Hyperparameter tuning

To be able to tune your lunar lander agent to perform in different scenarios, you will change hyperparameters. Detailed instructions for tuning hyperparameters will be listed in the SageMaker notebook.

  • In the jupyter notebook environment, navigate to inside the /src folder and select the train-lunarlander-PPO.py file.

  • In this file, you will see the following hyperparameters:

You can change the default hyperparameters in this file to try to tune your lunar lander agent to perform in different scenarios.

The hyperparameters you can optimize are:

  • "lambda" - Lambda parameter corresponds to the discount factor used in discounted formulations of Markov Decision Processes (MDPs)

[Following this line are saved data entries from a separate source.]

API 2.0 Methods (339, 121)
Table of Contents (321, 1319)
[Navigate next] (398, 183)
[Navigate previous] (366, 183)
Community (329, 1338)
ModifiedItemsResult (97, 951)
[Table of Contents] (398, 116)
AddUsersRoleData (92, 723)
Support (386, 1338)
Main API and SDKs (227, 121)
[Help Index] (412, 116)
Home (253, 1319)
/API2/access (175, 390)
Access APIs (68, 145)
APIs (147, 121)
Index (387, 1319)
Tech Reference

  • "kl_coeff" - Initial coefficient of Kullback-Leibler (KL) Divergence between the previous value function and the new value function

  • "vf_loss_coeff" - Scaling value function loss to make it comparable in scale to the policy loss

  • "num_sgd_iter" - Number of Stochastic Gradient Descent (SGD) iterations in each outer loop while learning the value function

  • "clip_param" - Proximal Policy Optimization (PPO) clip parameter for limiting the surrogate function during exploration

  • "training_iteration" - You can minimize training time by setting this to something lower than what is it by default, which is 50 training iterations. For example, to lower training time you can change it to 20 iterations.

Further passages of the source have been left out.